Just as there are debates over the definition over who is truly Catholic—and I hold to the view that unless you are officially in communion with the Bishop of Rome you are not Catholic—there are debates about how one defines Anglican.
Thus, those of us who have crossed the jurisdictional boundary—the Tiber—can by definition no longer be Anglican in any way. We are “Roman Catholics” full stop.
Yet, I bet you that on a given Sunday in most Ordinariate and Anglican Use parishes you’ll see more Anglican patrimony not only preserved in the odd concert accompanying a special Evensong, but displayed all week.
And can Continuing Anglicans really refer to themselves as Anglicans if they are not part of Canterbury? What is the Anglican in Anglican mean? Is is an adjective? Is it a noun?
To the end of his life St. Paul said, “I am a Jew.” He meant of course a completed Jew, a fulfilled Jew, a Jew as he is meant to be, that’s to say, a Jew in Christ, but a Jew all the same. I hope to be able to say, “I am an Anglican, a completed Anglican, a fulfilled Anglican, an Anglican in full and visible communion with the universal primate of the universal church, but an Anglican all the same.”

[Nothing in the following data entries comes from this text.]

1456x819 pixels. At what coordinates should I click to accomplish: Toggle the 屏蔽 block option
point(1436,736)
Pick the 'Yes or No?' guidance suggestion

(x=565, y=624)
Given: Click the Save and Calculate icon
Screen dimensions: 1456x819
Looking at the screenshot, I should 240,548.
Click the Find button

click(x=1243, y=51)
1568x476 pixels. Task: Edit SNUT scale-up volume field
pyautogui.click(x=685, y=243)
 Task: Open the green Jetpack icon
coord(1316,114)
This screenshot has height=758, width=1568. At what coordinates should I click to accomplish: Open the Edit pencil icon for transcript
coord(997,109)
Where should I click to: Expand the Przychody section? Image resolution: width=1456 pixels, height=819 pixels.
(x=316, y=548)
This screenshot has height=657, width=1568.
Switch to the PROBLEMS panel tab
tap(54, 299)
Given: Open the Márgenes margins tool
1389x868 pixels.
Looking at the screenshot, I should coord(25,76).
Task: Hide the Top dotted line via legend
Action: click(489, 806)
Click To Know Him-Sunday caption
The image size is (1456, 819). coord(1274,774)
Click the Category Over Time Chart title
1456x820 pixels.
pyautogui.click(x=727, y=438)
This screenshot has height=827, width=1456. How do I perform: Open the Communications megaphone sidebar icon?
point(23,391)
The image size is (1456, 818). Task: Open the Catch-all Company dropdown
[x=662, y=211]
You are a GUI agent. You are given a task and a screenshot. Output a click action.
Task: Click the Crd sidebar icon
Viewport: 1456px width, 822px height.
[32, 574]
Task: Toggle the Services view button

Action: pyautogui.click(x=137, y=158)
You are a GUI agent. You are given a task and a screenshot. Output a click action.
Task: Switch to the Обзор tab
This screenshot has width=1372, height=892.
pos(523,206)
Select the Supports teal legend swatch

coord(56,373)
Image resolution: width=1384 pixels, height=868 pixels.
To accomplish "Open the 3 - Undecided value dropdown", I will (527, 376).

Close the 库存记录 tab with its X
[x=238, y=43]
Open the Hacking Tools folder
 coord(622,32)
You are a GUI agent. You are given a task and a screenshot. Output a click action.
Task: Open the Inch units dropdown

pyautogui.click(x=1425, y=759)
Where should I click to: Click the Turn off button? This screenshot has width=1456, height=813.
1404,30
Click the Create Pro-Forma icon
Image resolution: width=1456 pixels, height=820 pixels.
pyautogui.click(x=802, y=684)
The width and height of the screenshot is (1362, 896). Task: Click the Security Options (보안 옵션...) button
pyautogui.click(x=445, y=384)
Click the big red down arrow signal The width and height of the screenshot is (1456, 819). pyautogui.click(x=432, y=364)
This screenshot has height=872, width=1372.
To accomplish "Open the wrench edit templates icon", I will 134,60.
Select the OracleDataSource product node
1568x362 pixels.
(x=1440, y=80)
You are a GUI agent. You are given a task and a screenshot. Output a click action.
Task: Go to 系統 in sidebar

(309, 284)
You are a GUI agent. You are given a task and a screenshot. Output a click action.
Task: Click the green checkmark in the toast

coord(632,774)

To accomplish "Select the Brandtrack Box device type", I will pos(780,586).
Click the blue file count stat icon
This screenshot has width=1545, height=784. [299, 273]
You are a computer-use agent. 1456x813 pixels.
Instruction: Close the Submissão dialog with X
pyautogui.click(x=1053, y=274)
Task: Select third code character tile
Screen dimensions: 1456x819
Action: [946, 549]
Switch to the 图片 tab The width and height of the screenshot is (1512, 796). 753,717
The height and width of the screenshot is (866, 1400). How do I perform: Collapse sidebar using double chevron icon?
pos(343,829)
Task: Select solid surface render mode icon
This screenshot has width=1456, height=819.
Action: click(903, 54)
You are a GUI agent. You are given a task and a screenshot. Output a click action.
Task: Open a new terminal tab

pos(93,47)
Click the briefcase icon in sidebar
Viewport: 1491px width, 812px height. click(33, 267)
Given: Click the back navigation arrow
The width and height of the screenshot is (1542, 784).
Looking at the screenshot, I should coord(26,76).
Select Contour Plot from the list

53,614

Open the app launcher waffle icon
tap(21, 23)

Fr. Aidan Nichols, an ex-Anglican now a Dominican theologian, has written: “Anglo-Catholics are beyond a doubt as to doctrine, worship and devotion a displaced part of Catholic Christendom. And it is as such a part that I shall be now quoting from some of their lay spokesmen.” The time has come for us to stop being displaced persons.
His dream did come true. We Anglican Use Catholics are completed Anglicans.